I recently found myself talking about my favourite TV shows from my childhood. Smurfs aside, the most popular one for me (and I suppose for many other people from my generation) had to be Knight Rider. It was a story about a crime fighter (David Hasselhoff) and his a heavily modified, artificially intelligent Pontiac Firebird. ‘Kitt’ was a car that could drive itself, engage in thoughtful and articulate conversations, carry out missions and (of course) come up with solutions to complex problems! A car that was very far from what was technologically possible in the 80s – and this was part of its charm.
Today this technology is becoming reality. Google, Tesla and most major automakers are testing self-driving cars with many advanced features like Kitt’s – if not better. They may not fire rockets, but they can drive themselves; they can search the internet; they can answer questions in a language of your choice; and they can be potentially integrated with a number of other technologies (such as car sharing apps) to revolutionise the way we own and use our cars. It will take years until we are able to purchase and use a self-driving car – but it appears very likely that this technology is going to become roadworthy within our lifetime.
Artificial intelligence (AI) is already becoming part of our life. You can buy a robotic vacuum cleaner online for less than a £1000. You can get gadgets like Amazon’s Alexa, that can help you automate your supermarket shopping, for instance. If you are Saudi, you can boast that you are compatriots with a humanoid: Saudi Arabia was the first country to grant citizenship to Sophia, an impressive humanoid and apparently a notorious conversationalist who does not miss an opportunity to address a large audience – and it has done so numerous times already in technology fairs, national congresses – even the UN Assembly! Sophia is the first robot to be honoured with a UN title!
What will be the impact of such technologies on labour markets? If cars can drive themselves, what is going to happen to the taxi drivers? Or the domestic housekeepers – who may find themselves increasingly displaced by cleaning robots. Or warehouse workers who may find themselves displaced by delivery bots (did you know that Alibaba, the Chinese equivalent of eBay, owns a warehouse where most of the work is carried out by robots?). There is no doubt that labour markets are bound to change. But should we (the human labour force) be worried about it? Acemoglu et al (2017) think that we should:
Using a model in which robots compete against human labor in the production of different tasks, we show that robots may reduce employment and wages […] According to our estimates, one more robot per thousand workers reduces the employment to population ratio by about 0.18–0.34 percentage points and wages by 0.25–0.5 per cent.[1]

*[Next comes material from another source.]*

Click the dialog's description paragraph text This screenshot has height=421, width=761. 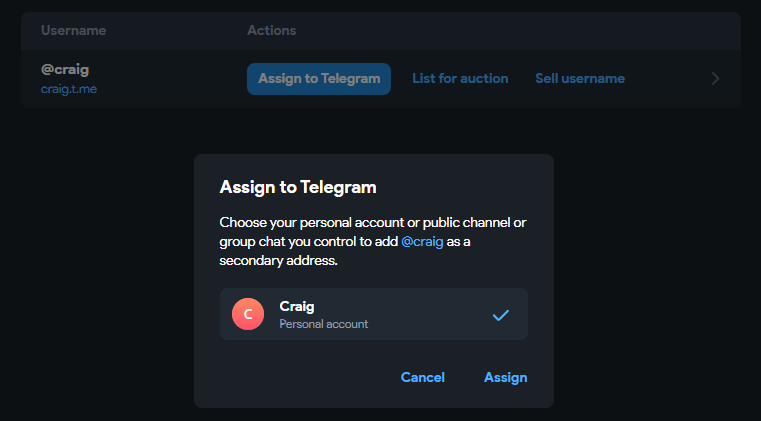[372, 241]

Automation is likely to affect unskilled workers more than skilled ones, as unskilled jobs are the easiest ones to automate. This could have widespread social implications, as it might widen the divide between the poor (who are more likely to have unskilled jobs) and the affluent (who are more likely to own AI technologies). As mentioned in a recent Boston Consulting Group report (see below):
The future of work is likely to involve large structural changes to the labour market and potentially a net loss of jobs, mostly in routine occupations. An estimated 15 million UK jobs could be at risk of automation, with 63 per cent of all jobs impacted to a medium or large extent.
On the other hand, the adoption of automation is likely to result in higher efficiency, huge productivity gains and less waste. Automation will enable us to use the resources that we have in the most efficient way – and this is bound to result in wealth creation. It will also push human workers away from manual, routine jobs – and it will force them to acquire skills and engage in creative thinking. One thing is for certain: labour markets are changing and they are changing fast!
Videos
Articles
Report
Questions
- What do you think is going to be the effect of automation on labour market participation in the future? Why?

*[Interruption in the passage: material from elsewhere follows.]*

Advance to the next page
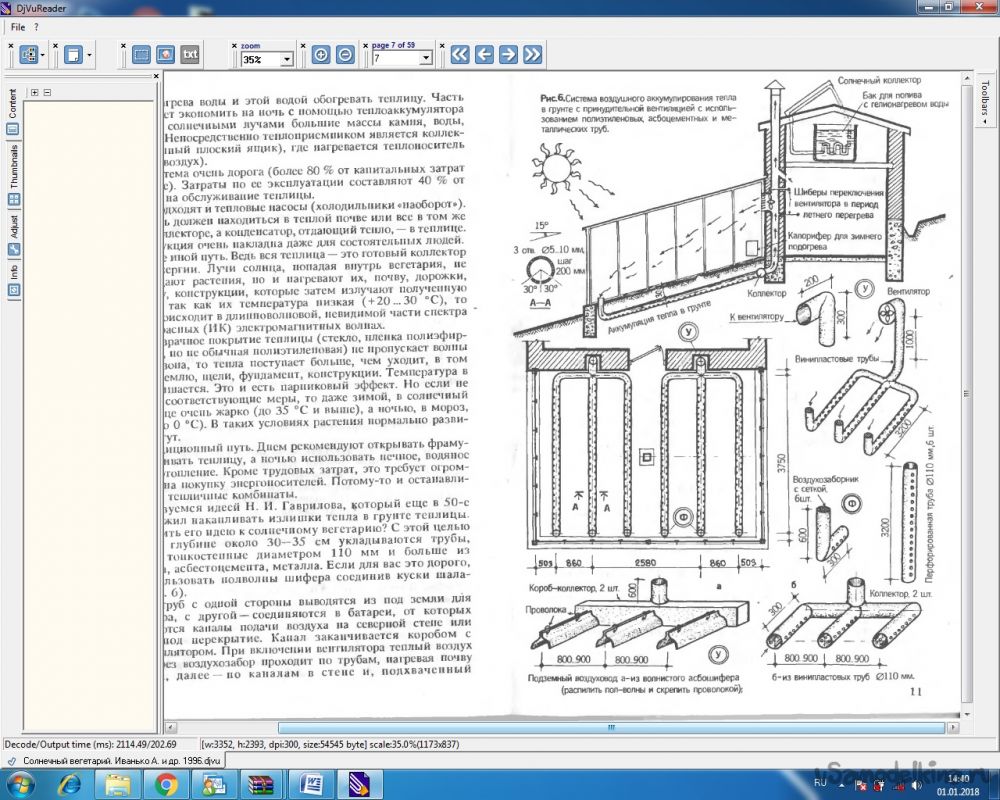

- Using the Solow growth model, explain how automation is likely to affect economic growth and capital returns.
- In the context of the answer you gave to question 2, explain how human capital accumulation may affect the ability of workers to benefit from automation.

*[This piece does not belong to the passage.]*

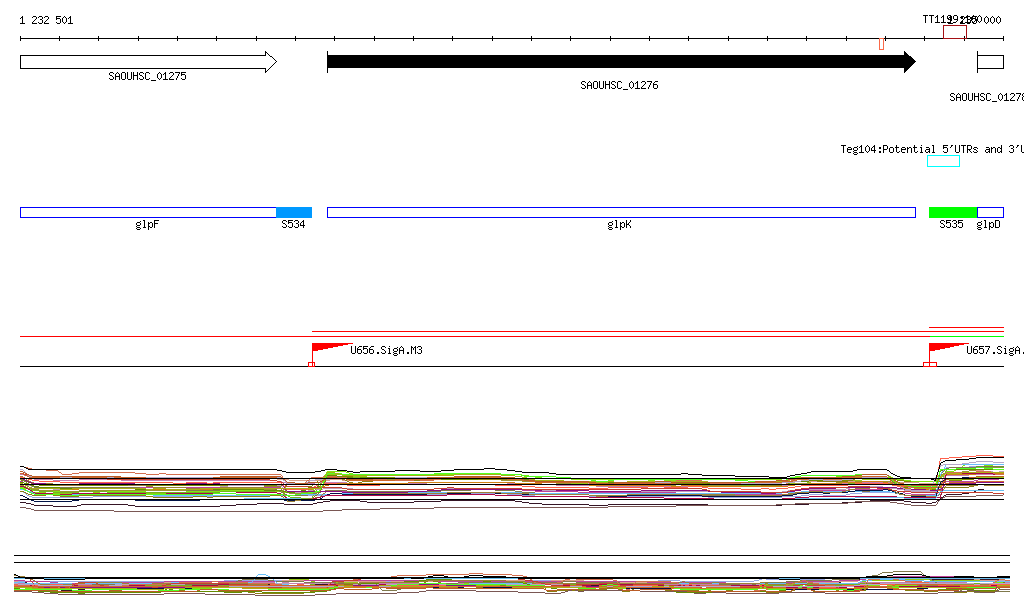
Task: Select the red U657.SigA promoter flag
Action: (944, 348)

[1] Daron Acemoglu and Pascual Restrepo, Robots and Jobs: Evidence from US Labor Markets, NBER Working Paper No. 23285 (March 2017)
Each January, world political and business leaders gather at the ski resort of Davos in Switzerland for the World Economic Forum. They discuss a range of economic and political issues with the hope of guiding policy.
This year, leaders meet at a time when the global political context has and is changing rapidly. This year the focus is on ‘Creating a Shared Future in a Fractured World’. As the Forum’s website states:
The global context has changed dramatically: geostrategic fissures have re-emerged on multiple fronts with wide-ranging political, economic and social consequences. Realpolitik is no longer just a relic of the Cold War. Economic prosperity and social cohesion are not one and the same. The global commons cannot protect or heal itself.
One of the main ‘fissures’ which threatens social cohesion is the widening gap between the very rich and the rest of the world. Indeed, inequality and poverty is one of the main agenda items at the Davos meeting and the Forum website includes an article titled, ‘We have built an unequal world. Here’s how we can change it’ (see second link in the Articles below). The article shows how the top 1% captured 27% of GDP growth between 1980 and 2016.
The first Guardian article below identifies seven different policy options to tackle the problem of inequality of income and wealth and asks you to say, using a drop-down menu, which one you think is most important. Perhaps it’s something you would like to do.
Articles
Project Davos: what’s the single best way to close the world’s wealth gap? The Guardian, Aidan Mac Guill (19/1/18)
We have built an unequal world. Here’s how we can change it World Economic Forum, Winnie Byanyima (22/1/18)
Oxfam highlights sharp inequality as Davos elite gathers ABC news, Pan Pylas (21/1/18)
Inequality gap widens as 42 people hold same wealth as 3.7bn poorest The Guardian, Larry Elliott (22/1/18)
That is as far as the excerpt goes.